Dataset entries
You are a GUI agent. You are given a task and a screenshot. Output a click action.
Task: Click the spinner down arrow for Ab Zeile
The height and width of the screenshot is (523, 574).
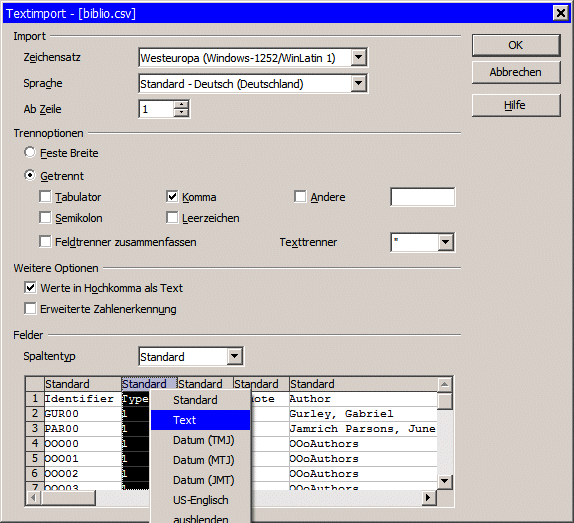pos(181,113)
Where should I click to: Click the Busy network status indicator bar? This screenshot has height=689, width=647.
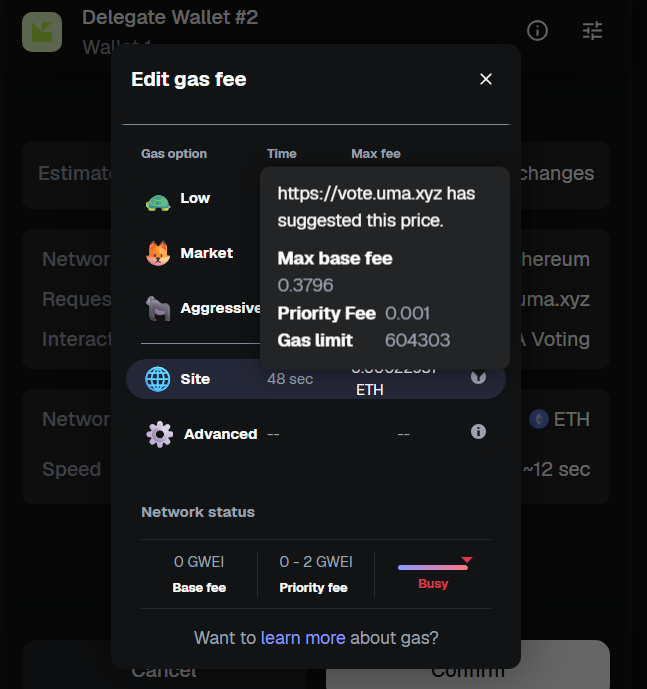point(433,567)
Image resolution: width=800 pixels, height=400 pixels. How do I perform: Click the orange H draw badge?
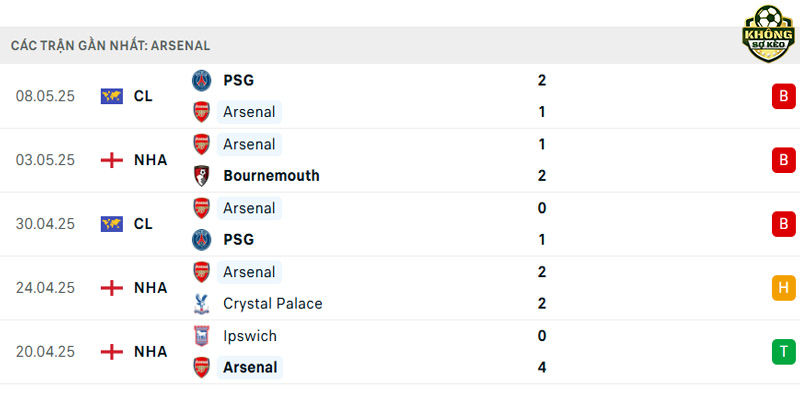tap(784, 288)
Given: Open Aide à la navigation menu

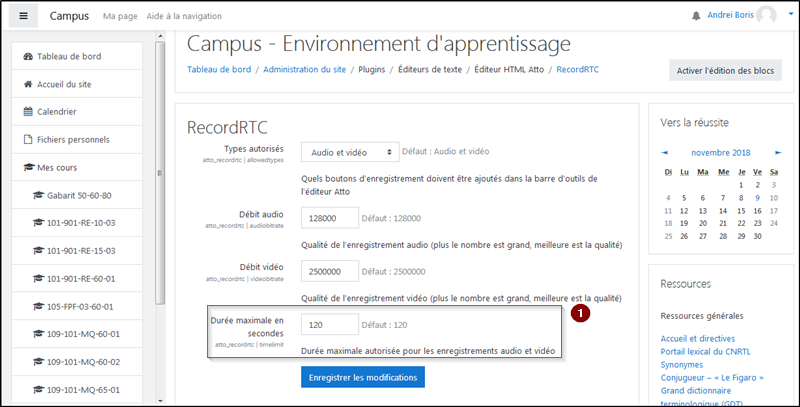Looking at the screenshot, I should (x=187, y=17).
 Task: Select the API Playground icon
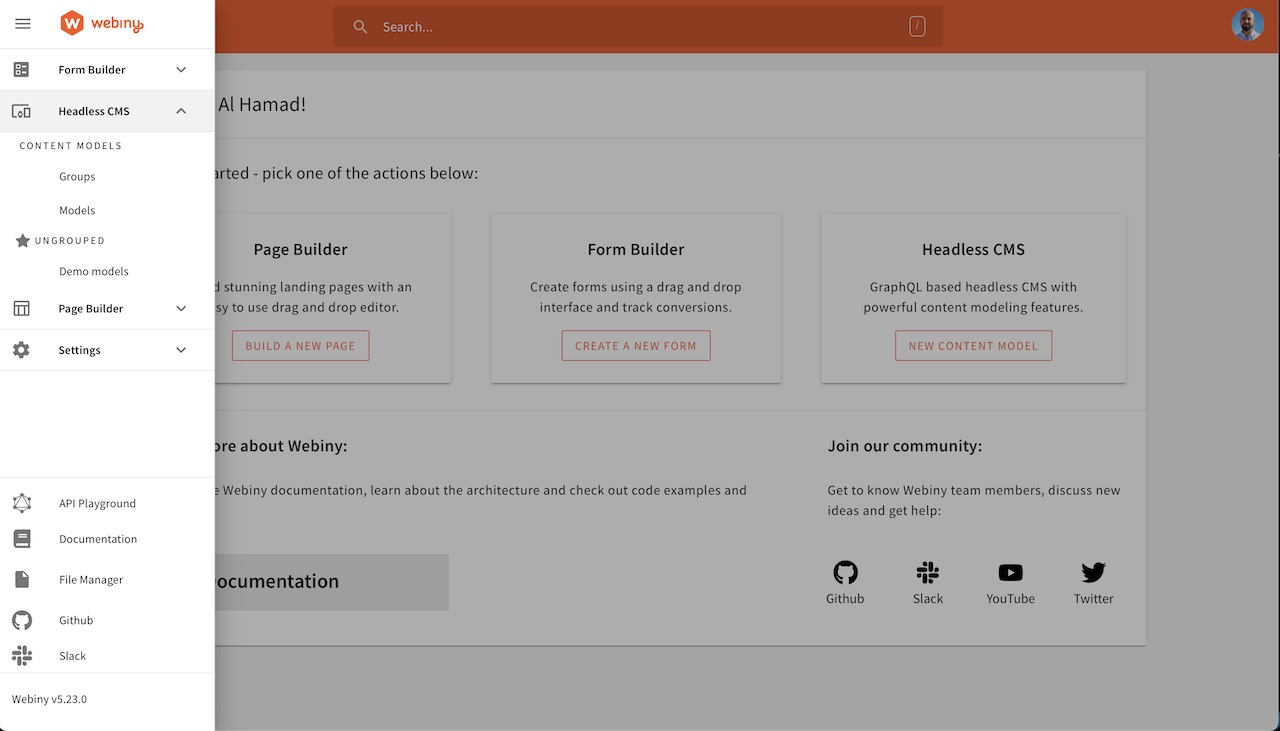22,503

§ About this task
Take the line with "Where should I" and every line after it through the end of the data, and write only them out exactly, leaving out the pictures.

§ Reply
Where should I click to: Click the Busy network status indicator bar? This screenshot has height=689, width=647.
point(433,567)
Image resolution: width=800 pixels, height=400 pixels. How do I perform: Click the orange H draw badge?
tap(784, 288)
Given: Open Aide à la navigation menu

Looking at the screenshot, I should (x=187, y=17).
 Task: Select the API Playground icon
22,503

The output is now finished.